Daily Work Hours — time spent on work or primary responsibilities.

Daily Leisure Hours — time allocated to non-work, leisure activities.

Daily Exercise Minutes — physical activity contributing to health and energy.

Commute Time (hours) — unavoidable daily time cost affecting available productivity.

# Time & recovery-related columns:

Daily Sleep Hours — recovery and rest indicator.

Screen Time (hours) — digital exposure influencing focus and fatigue.

# Productivity / outcome indicators:

Productivity Score — overall daily productivity outcome influenced by time allocation and habits.

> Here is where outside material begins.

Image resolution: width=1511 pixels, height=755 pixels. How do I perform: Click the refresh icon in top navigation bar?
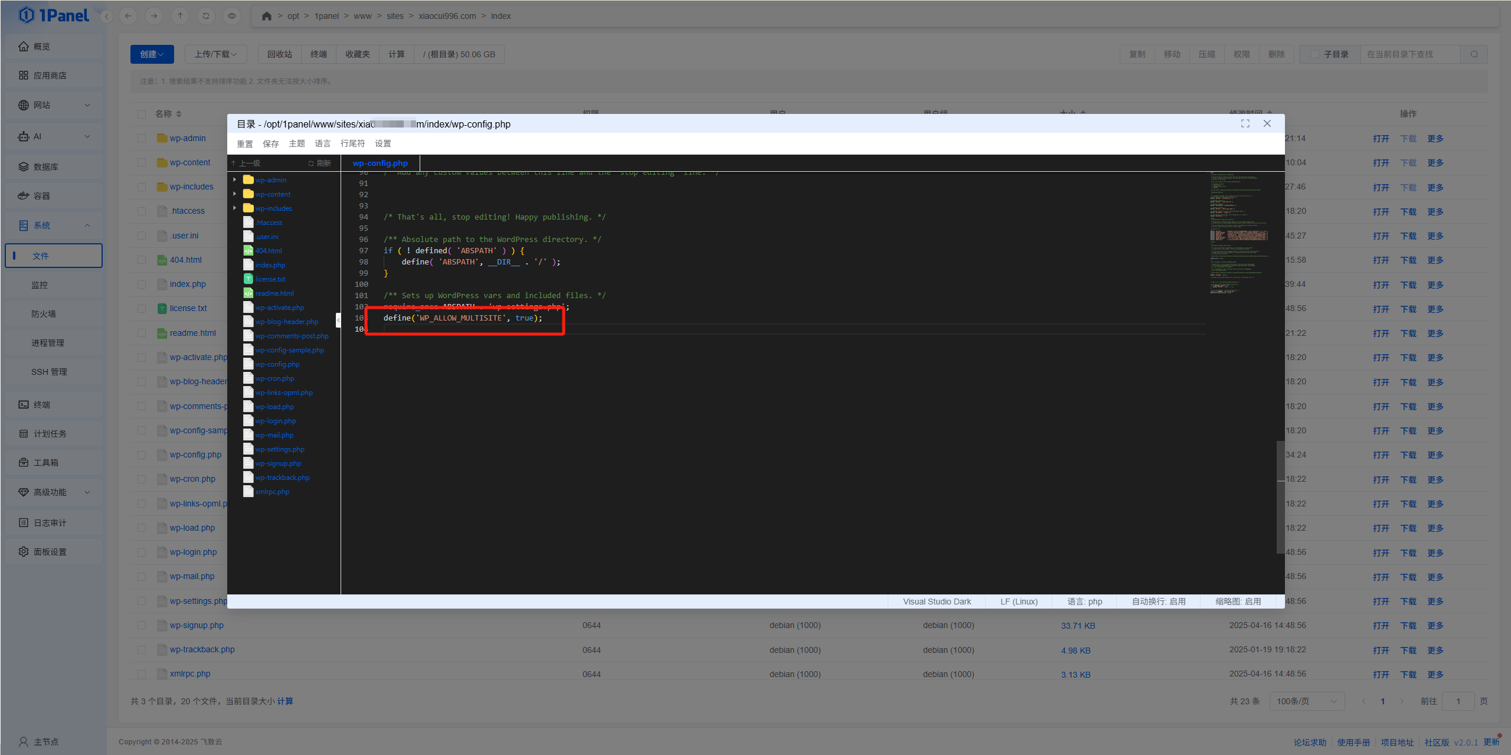(x=206, y=16)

# Contextual / background columns:

Age — demographic context, not a behavioral signal.

User ID — identifier, not a feature.

# Relevance to NEEL:

This dataset provides a clear daily time-allocation snapshot across work, leisure, exercise, sleep, and commute.

It is well-suited for weekly and monthly productivity analysis, time balance visualization, and habit pattern detection.

The dataset supports NEEL’s goal of explaining how time distribution affects perceived productivity, rather than predicting raw scores.